▶ _STATED EXERCISE_:
For each statement, say yes or no as to whether the post below about Microsoft's bid for Yahoo supports it, and quote the words of the post that decide it.
1. Google is the largest user of open source software.
2. Yahoo's Panama is built entirely on Microsoft technology.
3. Panama and AdCenter lead Google's AdWords in market share.

▶ _SELECTION_:
>> Begin
ADVERTISERS


« Microsoft designs on Yahoo open source: the sequel | Main | Can Sun make MySQL pay? »
Wednesday
Feb062008

A Microsoft secret plan for Yahoo's open source?

By Jeff Gould (Peerstone Research / Interop News)
One of the most surprising things about Microsoft's bid for Yahoo is that if successful it will make Microsoft one of the two or three largest users of open source software in the world. Google is certainly the largest. The National Security Agency may or may not be second (only the spooks know for sure), but if it is then by my estimate that would make Yahoo the third.

As Microsoft execs have been quick to point out, the combined entity will have two of everything, that is to say, two home pages, two e-mail services, two instant messaging services, two search engines, two ad platforms, and so forth. There is an obvious business argument for unifying some of these properties sooner rather than later, for example the ad platforms. These all-important revenue drivers are the tools advertisers use to manage the ads they buy on these sites and the associated keywords that drive customers to them. Both Yahoo and Microsoft have recently launched major new upgrades in this area – Panama for Yahoo, and AdCenter for Microsoft – but continue to trail Google's pioneering AdWords platform in performance and market share. Panama is built on Yahoo's open source stack, which includes MySQL, PHP and FreeBSD among other goodies, while AdCenter is an all-Microsoft affair.
>> End
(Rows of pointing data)
>> Begin
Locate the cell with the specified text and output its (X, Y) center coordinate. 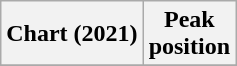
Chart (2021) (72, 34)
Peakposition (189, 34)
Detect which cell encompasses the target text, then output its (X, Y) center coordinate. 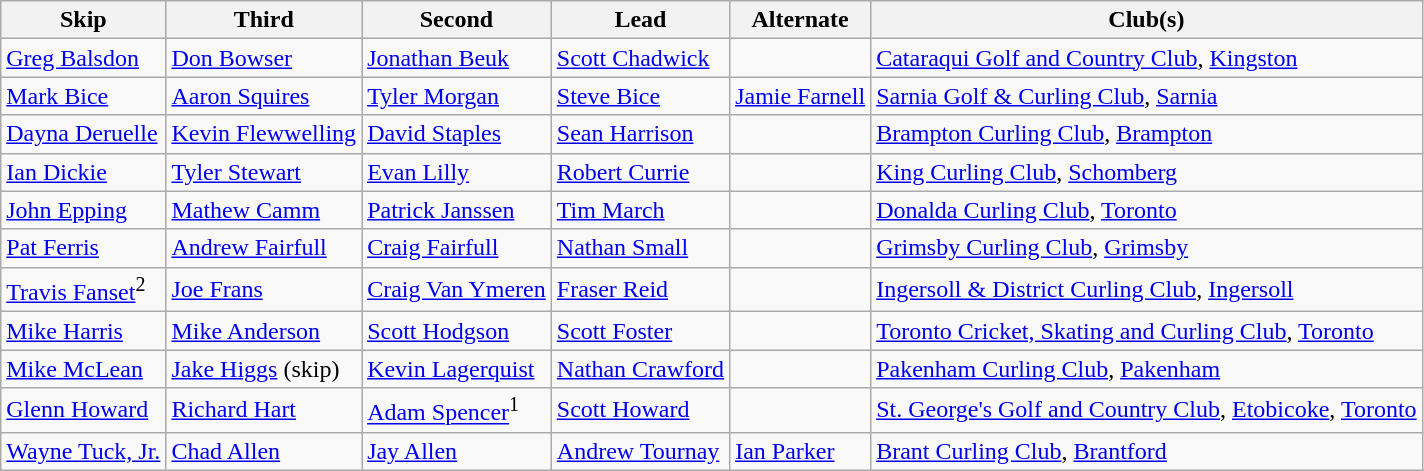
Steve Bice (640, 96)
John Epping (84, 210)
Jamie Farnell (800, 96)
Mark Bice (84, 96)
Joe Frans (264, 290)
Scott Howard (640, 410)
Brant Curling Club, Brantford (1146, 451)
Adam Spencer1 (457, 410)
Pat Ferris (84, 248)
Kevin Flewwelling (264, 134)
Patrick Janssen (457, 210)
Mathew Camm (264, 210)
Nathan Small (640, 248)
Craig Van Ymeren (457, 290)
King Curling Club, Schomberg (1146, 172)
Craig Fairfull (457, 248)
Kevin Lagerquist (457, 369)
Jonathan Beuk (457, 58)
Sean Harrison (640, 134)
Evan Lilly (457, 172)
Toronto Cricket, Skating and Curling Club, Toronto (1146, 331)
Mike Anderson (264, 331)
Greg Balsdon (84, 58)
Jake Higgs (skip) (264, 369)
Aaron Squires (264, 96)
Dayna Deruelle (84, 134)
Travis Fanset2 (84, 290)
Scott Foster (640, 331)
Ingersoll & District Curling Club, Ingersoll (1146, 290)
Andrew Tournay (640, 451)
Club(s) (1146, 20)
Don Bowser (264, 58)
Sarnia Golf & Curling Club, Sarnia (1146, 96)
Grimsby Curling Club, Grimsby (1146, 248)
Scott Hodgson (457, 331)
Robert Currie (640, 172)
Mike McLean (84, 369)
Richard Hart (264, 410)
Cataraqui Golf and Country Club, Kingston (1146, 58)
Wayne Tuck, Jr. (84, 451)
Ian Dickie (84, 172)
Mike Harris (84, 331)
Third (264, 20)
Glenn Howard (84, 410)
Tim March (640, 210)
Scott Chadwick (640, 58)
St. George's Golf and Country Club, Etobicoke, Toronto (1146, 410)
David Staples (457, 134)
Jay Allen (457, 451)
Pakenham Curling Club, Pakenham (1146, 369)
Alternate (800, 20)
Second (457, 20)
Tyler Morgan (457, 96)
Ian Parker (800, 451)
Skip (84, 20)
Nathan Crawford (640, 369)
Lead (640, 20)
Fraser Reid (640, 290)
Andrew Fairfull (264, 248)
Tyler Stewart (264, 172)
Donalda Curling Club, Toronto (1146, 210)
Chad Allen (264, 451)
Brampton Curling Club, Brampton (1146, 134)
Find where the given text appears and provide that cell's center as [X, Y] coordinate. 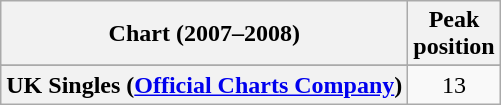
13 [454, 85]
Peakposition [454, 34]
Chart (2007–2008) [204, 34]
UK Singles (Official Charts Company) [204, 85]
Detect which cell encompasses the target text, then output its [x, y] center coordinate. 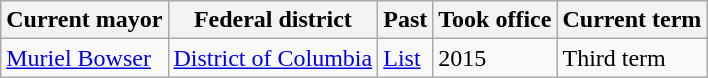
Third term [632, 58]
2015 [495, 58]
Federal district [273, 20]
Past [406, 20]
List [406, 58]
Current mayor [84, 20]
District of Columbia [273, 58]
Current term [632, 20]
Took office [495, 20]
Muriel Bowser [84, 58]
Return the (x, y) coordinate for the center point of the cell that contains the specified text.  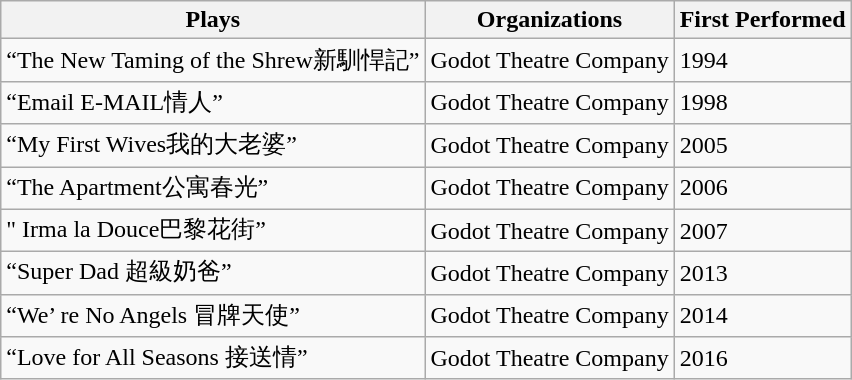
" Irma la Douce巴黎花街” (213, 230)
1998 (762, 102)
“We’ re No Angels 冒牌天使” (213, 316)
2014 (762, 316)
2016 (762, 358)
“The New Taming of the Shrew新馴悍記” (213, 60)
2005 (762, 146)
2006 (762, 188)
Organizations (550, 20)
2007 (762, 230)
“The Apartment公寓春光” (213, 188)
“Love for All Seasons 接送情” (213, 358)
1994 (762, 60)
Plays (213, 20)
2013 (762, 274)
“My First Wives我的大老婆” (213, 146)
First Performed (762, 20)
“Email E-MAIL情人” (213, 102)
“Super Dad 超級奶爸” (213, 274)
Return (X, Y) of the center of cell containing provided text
>> End
▶ _SOLUTION TO THE PROBLEM_:
1. Yes: "Google is certainly the largest."
2. No: "Panama is built on Yahoo's open source stack, which includes MySQL, PHP and FreeBSD among other goodies"
3. No: "but continue to trail Google's pioneering AdWords platform in performance and market share"